Romanticismo. Durante un viaje en tren de poco más de tres horas, he leído –leer y ver pasar el paisaje, gran placer– L’Orco (Nórdica), relato publicado por George Sand, nacida Aurore Dupin, en 1838, cuatro años después de vivir en Venecia sus turbulentos amores con Alfred de Musset, uno de sus numerosos amantes ilustres. L’Orco, título que alude al infierno, al inframundo o al más allá, transcurre en las noches de Venecia. Una atractiva mujer enmascarada y huidiza, conocida como el Antifaz, a la que jamás se ha visto subir o bajar de la góndola con la que surca los canales para frecuentar iglesias y palacios, vivirá un romance fatal con un joven conde y militar austríaco.

Historia propia del Romanticismo, con toques de misterioso decadentismo y de fantasmagorías pregóticas, L’Orco tiene además la muy estimable virtud de la brevedad: 57 páginas. Así, claro, pude leer este cuento largo o nouvelle, como dicen los franceses, en el transcurso del viaje, y empezar otro libro. Y es a lo que voy: hace años que solo leo libros –este ha sido un caso extremo– que ronden las doscientas páginas, medida con la que los escritores tienen la cortesía de no abrumarnos con narraciones inacabables, la humildad de no abusar de nuestra atención por creer muy interesante su largo discurso y, desde luego, la sobrada oportunidad de mostrar su talento.

Tamaño. Se observa hace años entre ciertos lectores una propensión a abismarse en tochos de gran extensión, como si las narraciones más desmedidas fueran las que dieran satisfacción a esa ansia por quedar “atrapados” o “enganchados”, que tantos de ellos manifiestan.
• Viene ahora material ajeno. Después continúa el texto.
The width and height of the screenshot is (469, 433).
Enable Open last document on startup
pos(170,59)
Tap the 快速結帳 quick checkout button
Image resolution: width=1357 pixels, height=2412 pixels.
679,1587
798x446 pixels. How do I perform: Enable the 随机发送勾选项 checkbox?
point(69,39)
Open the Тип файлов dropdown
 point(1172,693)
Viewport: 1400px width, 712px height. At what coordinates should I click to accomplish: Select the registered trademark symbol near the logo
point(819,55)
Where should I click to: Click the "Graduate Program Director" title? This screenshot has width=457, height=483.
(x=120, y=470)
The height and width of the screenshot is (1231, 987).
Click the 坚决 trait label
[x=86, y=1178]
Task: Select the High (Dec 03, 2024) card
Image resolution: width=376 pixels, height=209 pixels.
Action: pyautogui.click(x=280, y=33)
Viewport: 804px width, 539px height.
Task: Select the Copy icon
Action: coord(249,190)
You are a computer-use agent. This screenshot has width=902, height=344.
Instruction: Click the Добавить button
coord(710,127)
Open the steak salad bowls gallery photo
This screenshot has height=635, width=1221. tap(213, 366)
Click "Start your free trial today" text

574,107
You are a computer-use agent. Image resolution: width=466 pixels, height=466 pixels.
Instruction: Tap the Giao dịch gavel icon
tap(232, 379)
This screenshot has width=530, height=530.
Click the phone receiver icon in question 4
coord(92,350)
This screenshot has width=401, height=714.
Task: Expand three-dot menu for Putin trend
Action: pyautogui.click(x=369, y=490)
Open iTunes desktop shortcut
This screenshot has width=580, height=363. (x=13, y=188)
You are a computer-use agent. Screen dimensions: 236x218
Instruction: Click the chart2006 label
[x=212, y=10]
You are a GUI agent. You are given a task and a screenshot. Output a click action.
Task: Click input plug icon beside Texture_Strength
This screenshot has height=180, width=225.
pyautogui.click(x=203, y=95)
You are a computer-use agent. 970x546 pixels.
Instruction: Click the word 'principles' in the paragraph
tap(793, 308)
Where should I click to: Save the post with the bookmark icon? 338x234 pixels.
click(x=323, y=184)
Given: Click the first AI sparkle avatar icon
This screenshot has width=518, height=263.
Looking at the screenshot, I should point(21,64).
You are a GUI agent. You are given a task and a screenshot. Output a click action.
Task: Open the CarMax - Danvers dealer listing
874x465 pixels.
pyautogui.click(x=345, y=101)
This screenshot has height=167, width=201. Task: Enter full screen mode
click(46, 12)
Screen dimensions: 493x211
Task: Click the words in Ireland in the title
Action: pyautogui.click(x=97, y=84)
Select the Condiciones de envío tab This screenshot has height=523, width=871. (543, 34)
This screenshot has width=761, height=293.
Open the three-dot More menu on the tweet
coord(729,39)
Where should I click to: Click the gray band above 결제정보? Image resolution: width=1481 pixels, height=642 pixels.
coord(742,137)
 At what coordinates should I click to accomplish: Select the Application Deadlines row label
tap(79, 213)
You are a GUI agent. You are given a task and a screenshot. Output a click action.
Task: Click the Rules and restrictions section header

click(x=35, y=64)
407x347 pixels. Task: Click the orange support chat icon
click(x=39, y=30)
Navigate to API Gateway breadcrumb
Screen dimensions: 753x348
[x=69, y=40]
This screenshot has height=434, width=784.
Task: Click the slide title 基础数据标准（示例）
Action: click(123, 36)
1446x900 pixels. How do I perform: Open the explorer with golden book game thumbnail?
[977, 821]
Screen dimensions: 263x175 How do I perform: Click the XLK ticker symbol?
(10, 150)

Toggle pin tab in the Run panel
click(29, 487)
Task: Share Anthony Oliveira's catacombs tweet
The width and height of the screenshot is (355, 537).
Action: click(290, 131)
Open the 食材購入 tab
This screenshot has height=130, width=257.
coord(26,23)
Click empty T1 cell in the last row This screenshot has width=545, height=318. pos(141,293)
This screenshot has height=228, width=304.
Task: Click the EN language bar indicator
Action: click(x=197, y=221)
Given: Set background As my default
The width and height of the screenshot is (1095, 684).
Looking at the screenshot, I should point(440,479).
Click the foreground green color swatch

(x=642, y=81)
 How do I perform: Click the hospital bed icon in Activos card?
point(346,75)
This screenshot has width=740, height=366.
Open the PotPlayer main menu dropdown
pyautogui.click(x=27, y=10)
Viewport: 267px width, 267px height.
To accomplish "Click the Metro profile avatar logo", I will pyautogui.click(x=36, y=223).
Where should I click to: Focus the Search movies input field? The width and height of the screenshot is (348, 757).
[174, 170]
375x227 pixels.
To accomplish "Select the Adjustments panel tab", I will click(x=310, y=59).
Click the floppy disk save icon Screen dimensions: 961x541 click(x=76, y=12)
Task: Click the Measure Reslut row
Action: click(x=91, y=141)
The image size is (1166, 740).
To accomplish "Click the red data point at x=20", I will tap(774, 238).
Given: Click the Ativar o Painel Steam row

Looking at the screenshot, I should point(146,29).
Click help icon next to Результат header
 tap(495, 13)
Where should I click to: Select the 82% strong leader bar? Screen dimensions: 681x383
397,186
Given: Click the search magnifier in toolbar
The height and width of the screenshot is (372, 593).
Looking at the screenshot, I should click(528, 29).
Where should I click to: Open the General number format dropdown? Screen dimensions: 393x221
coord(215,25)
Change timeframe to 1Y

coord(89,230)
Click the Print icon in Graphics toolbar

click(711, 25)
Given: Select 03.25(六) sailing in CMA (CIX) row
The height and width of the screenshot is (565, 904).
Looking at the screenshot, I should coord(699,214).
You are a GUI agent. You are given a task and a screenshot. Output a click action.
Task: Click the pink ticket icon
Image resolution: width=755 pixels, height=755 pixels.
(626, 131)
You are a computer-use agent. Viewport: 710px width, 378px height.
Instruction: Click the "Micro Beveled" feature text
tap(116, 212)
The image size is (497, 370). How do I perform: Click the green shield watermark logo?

Siempre ha habido una tendencia a asociar el concepto de “magna obra” literaria al titanismo del escritor, a su musculatura para el esfuerzo y la excelencia en relatos de paginación pluricentenaria.

La preferencia por lo breve o lo extenso está alcanzando rango de conversación pública a propósito de la duración de las películas

No pondré ejemplos de los más excelsos y abundantes casos de esta especie, pero, para considerar que aquí el tamaño tampoco importa, bastará recordar que Noches blancas, La muerte de Iván Ilich, La metamorfosis, El diablo en el cuerpo, El fuego fatuo, El extranjero, Pedro Páramo o El coronel no tiene quien le escriba –por citar solo algunas de mis novelas predilectas– encontraron en la brevedad su mejor aliada para redondear su calidad y su calado, crear personajes indelebles y marcar la historia y el sentido de la condición humana en el siglo.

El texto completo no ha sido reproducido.